Optimizing the Particle Life: WebGPU and Millions of 3D Particles (Part 3)

Exceeded expectations

For a modest web developer like me, diving into the world of computer graphics APIs can be more than intimidating. It's not even about the libraries' complexity, scarce learning resources, or the large amount of boilerplate code required to achieve the simplest of things. For me, it required a shift in perspective and I felt like I was a total beginner at programming again. To be honest, it was a nice feeling, but it's certainly not something you can learn "on the go". You can take, let's say, a Java developer with several years of experience, and they'll almost immediately be a valuable addition to a team developing in C# or TypeScript. But to be a productive graphics programmer, I'd probably have to spend months, if not more, on intensive learning before being worth anything.

I wanted to finish my project, however! Initially, I thought that learning complex graphics API just for this project would be overkill, and I wanted to use some higher-level library. But I quickly found out that some of the likes of Three.js have a learning curve of their own, and simpler ones, focused on computation (think GPU.js) are not enough, often buggy and just offering a headache of their own.

For my particle life, rendering the particles on the screen was not the most expensive operation.
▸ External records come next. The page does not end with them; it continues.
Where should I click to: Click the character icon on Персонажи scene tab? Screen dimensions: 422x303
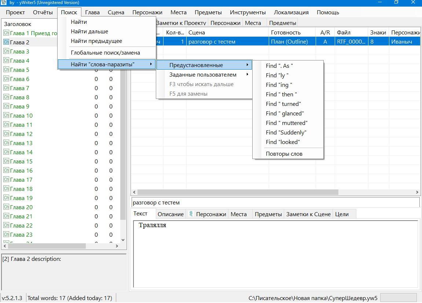tap(191, 214)
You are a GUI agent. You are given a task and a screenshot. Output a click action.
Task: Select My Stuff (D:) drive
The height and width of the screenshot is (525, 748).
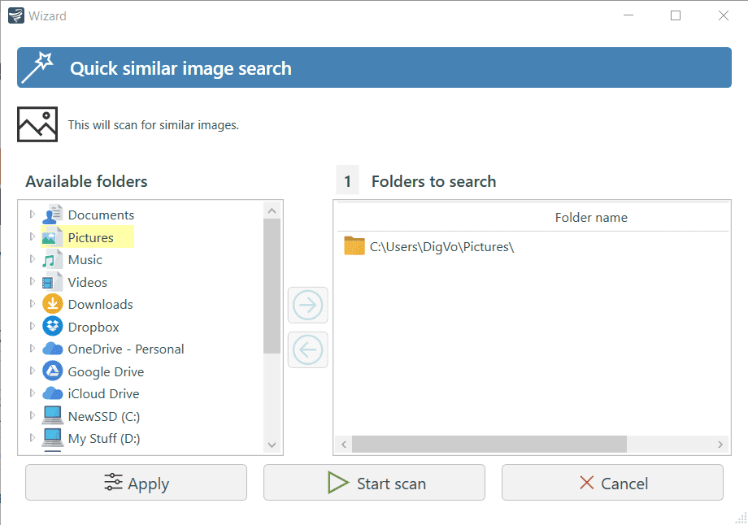pos(103,439)
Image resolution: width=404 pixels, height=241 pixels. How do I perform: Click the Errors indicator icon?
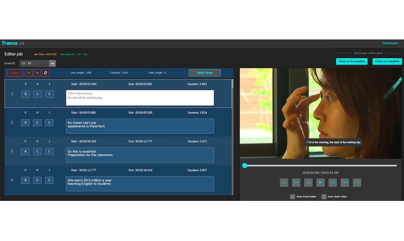click(x=15, y=73)
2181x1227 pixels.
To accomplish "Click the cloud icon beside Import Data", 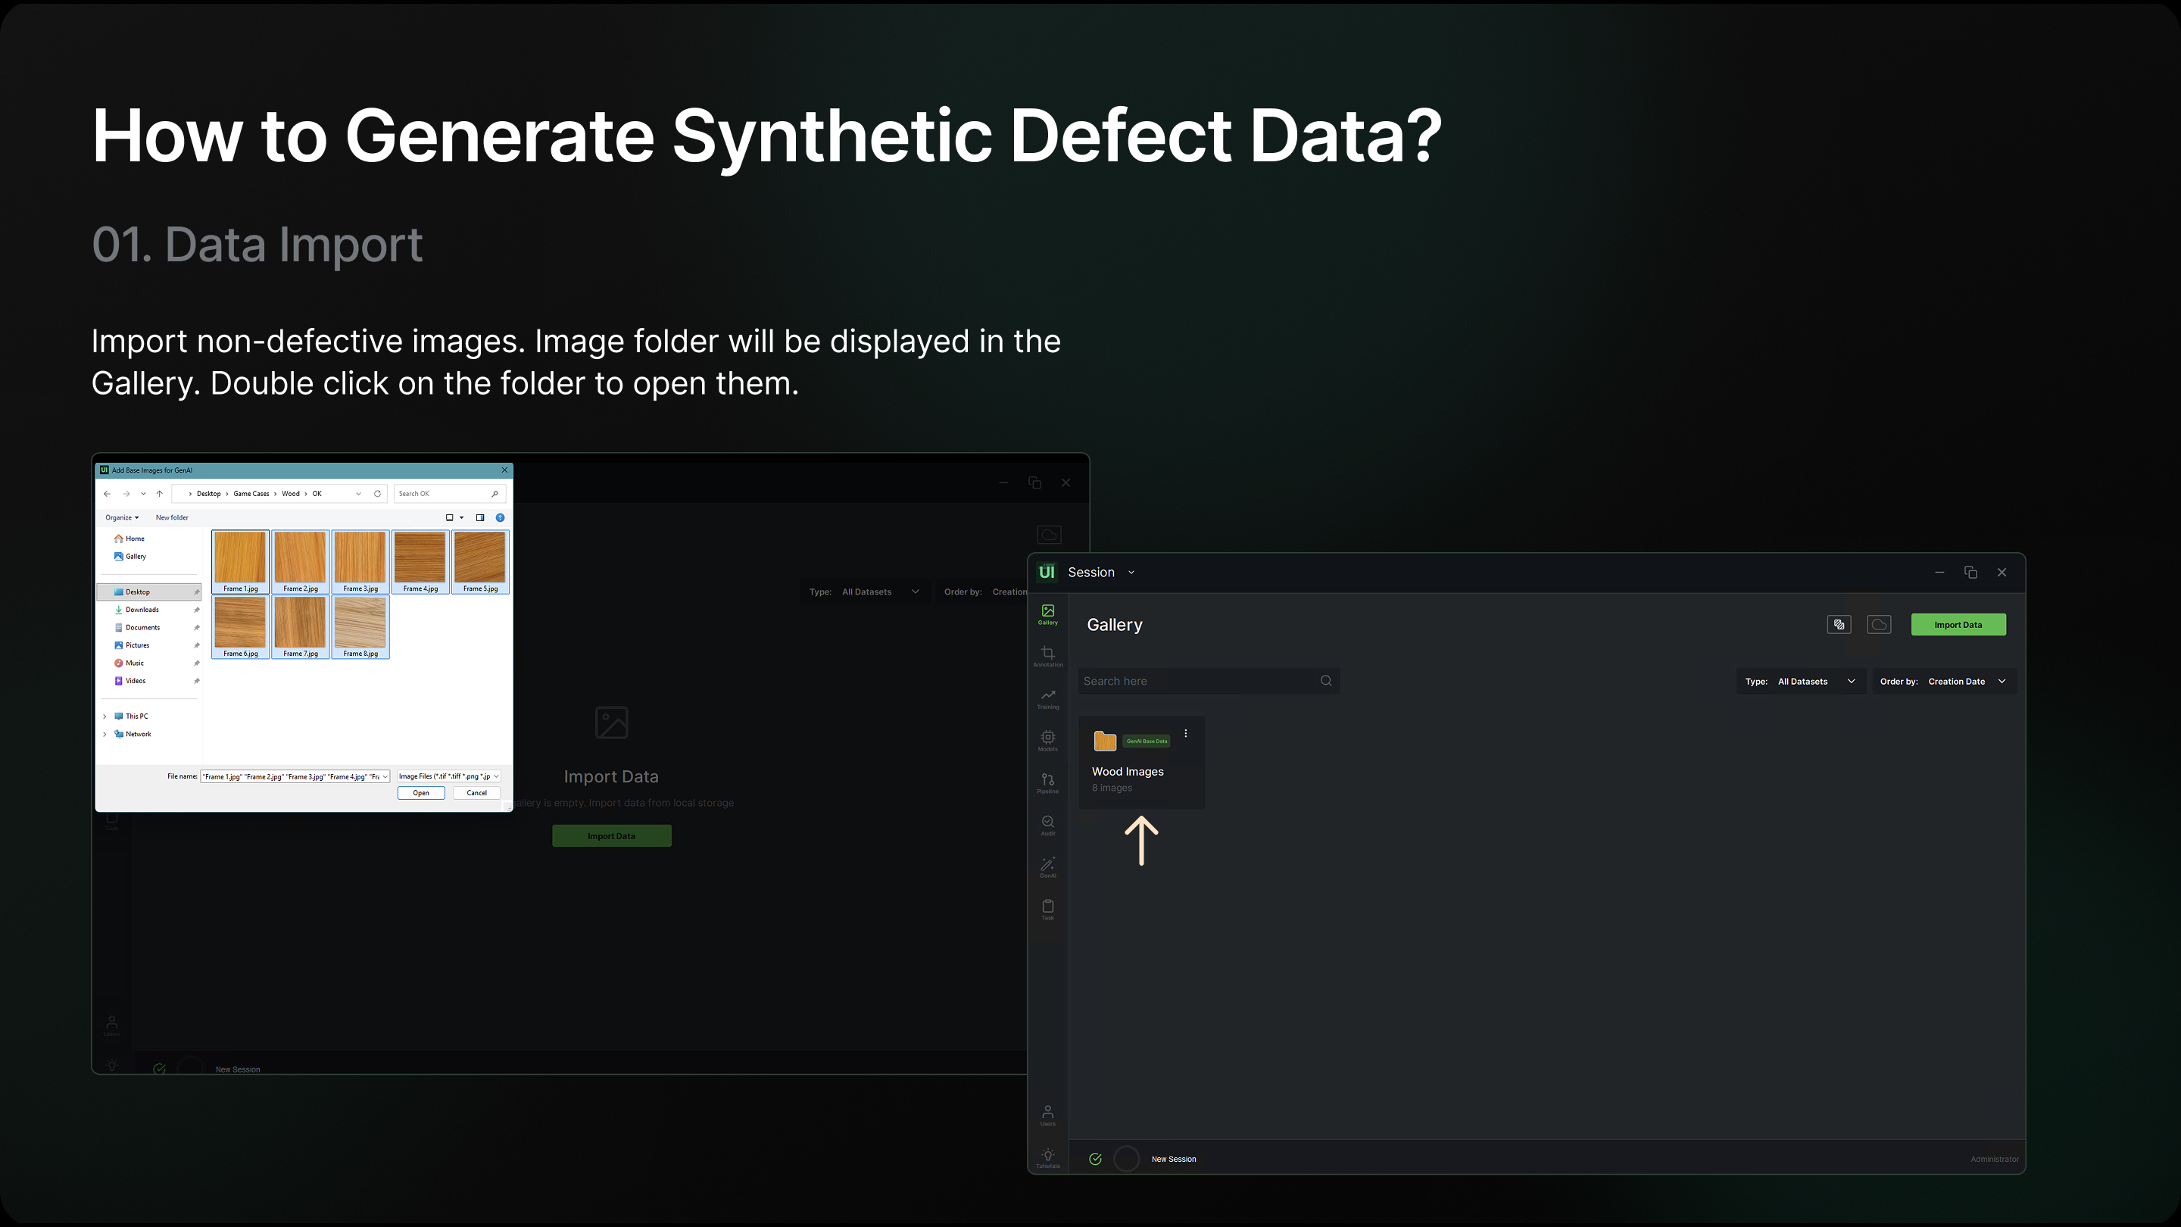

Before rendering, computing their positions was the real bottleneck. So when I came across an article about WebGPU introducing compute shaders, I decided to give it a try. It's a simple idea: you load data to a buffer, perform operations on it in parallel, and output the result to a buffer. As opposed to WebGL, where something similar is possible through a hacky, unreliable way: you convert data to a texture, load it to GPU with a pixel shader, get the pixels from the canvas, and convert them back to data.

In general, when I realized that when you throw away the scary boilerplate code, all that my code was buffers filled with easy-to-visualize data, flowing from the compute pipeline to the rendering pipeline, things clicked in my head and I could focus on the actual problem I had to solve.

And I have to say, that I'm extremely happy with how it turned out. Not only did I go far beyond my initial goal of rendering a million particles with acceptable frame rate, but due to tweaks in the algorithm and turning the whole thing 3D, the visual effect, in my opinion, is quite stunning and bordering in what could be called generative art.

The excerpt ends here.